Our results are consistent with several other studies that failed to detect meaningful associations between stimulant treatment and subsequent substance use disorders (11—14). The consistency of results across different studies is particularly impressive given the diversity of case definitions used by different studies to ascertain subjects (developmental reading disorders (13), hyperkinetic reaction of childhood/minimal brain dysfunction (11), and hyperactivity (12)).
Our results are not consistent with a study that documented an association between stimulant therapy and subsequent tobacco dependence in ADHD participants (30). However, the stimulant-treated group in this study had an overrepresentation of conduct disorder, a powerful predictor of substance use, including tobacco (16). The groups in our study were more balanced on rates of conduct disorder, and our analyses statistically adjusted for its effects. In fact, in our analyses conduct disorder was a powerful predictor of smoking dependence (hazard ratio= 2.7, p=0.001), independent of stimulant treatment.
Across the 20 hypothesis tests we conducted in the assessment of our hypotheses, we only detected one statistically significant association: among subjects with alcohol abuse, stimulant treatment predicted a longer duration of alcohol abuse. Given that this finding would not survive even the most liberal correction for multiple testing and its incongruence with the rest of the results, we recommend interpreting this result with caution.
These findings must be considered in light of several methodological issues. We do not know whether our results will generalize to ADHD children in the general population, to other racial or ethnic backgrounds, or to female subjects. Our sample was originally ascertained according to DSM-III-R criteria, and it is possible that our results may not generalize to samples ascertained by DSM-IV criteria. However, considering the very high overlap between the two definitions (93% of DSM-III-R case subjects received a DSM-IV diagnosis ), any effect should be minimal. Although our study was prospective, we still relied on retrospectively (i.e., within the intervals between assessments) reported ages at stimulant treatment and substance use disorder onset to establish the temporal sequence. Our results suffer from misclassification (and thus a reduction in precision) to the degree that these ages were incorrectly recalled. However, while the exact ages may not have been recalled accurately, the relative ordering of the ages at stimulant treatment and substance use disorders is likely to be correct, and thus any misclassification of our exposure and outcome variables should be minimal. Finally, our naturalistic study design cannot provide the more informative evidence that would be produced by a randomized controlled study of stimulant treatment. For example, we did not have the advantage of detailed data on dose and treatment adherence over time.

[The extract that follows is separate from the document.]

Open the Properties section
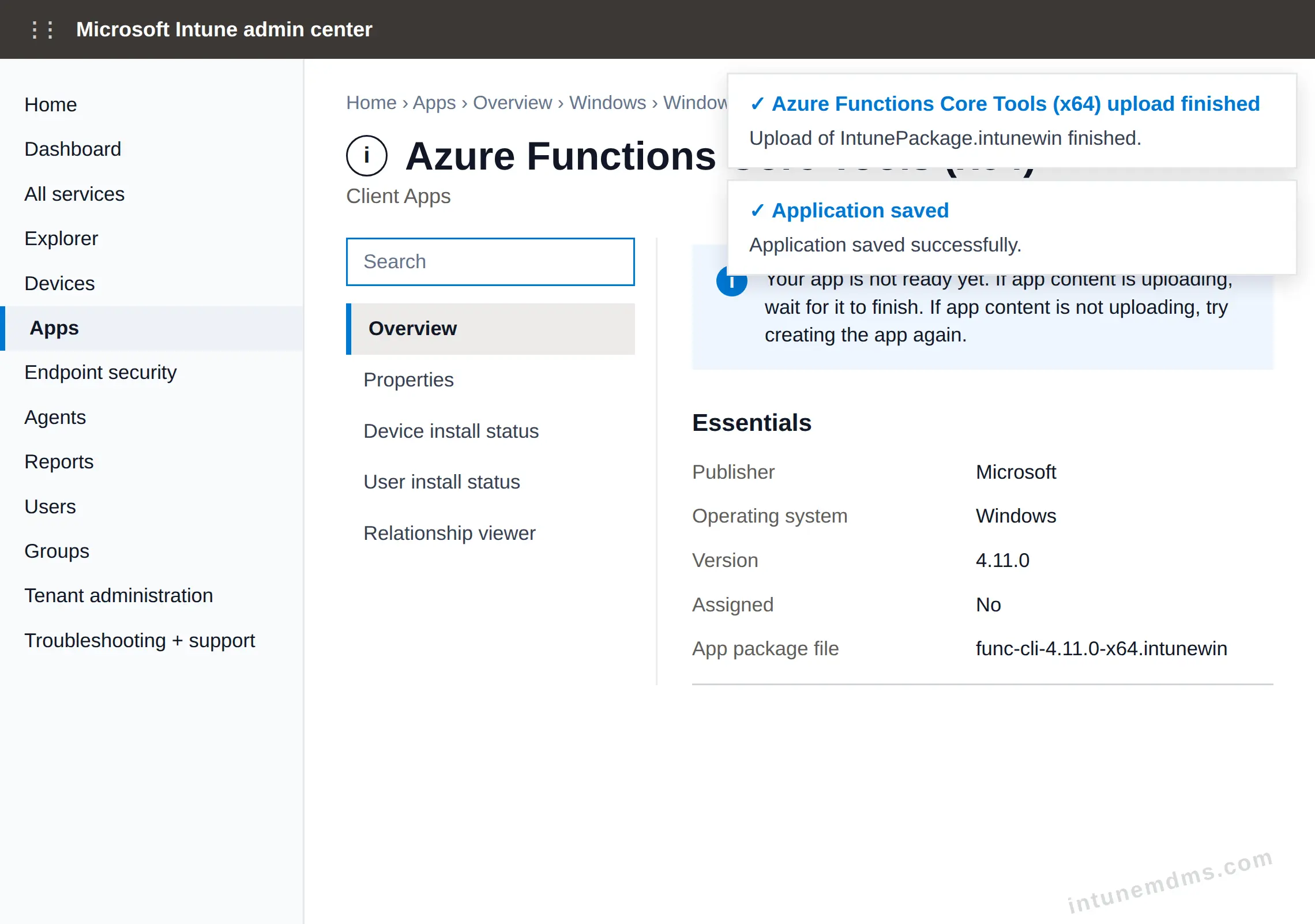 [x=408, y=380]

Despite these methodological issues, the results in the present study converge with previous studies toward helping to alleviate concerns among clinicians about future substance use disorder problems when prescribing stimulants to children with ADHD. Future research should focus on more salient predictors and moderators of substance use disorder risk in male patients with ADHD and extend these findings to minority and female samples of ADHD patients.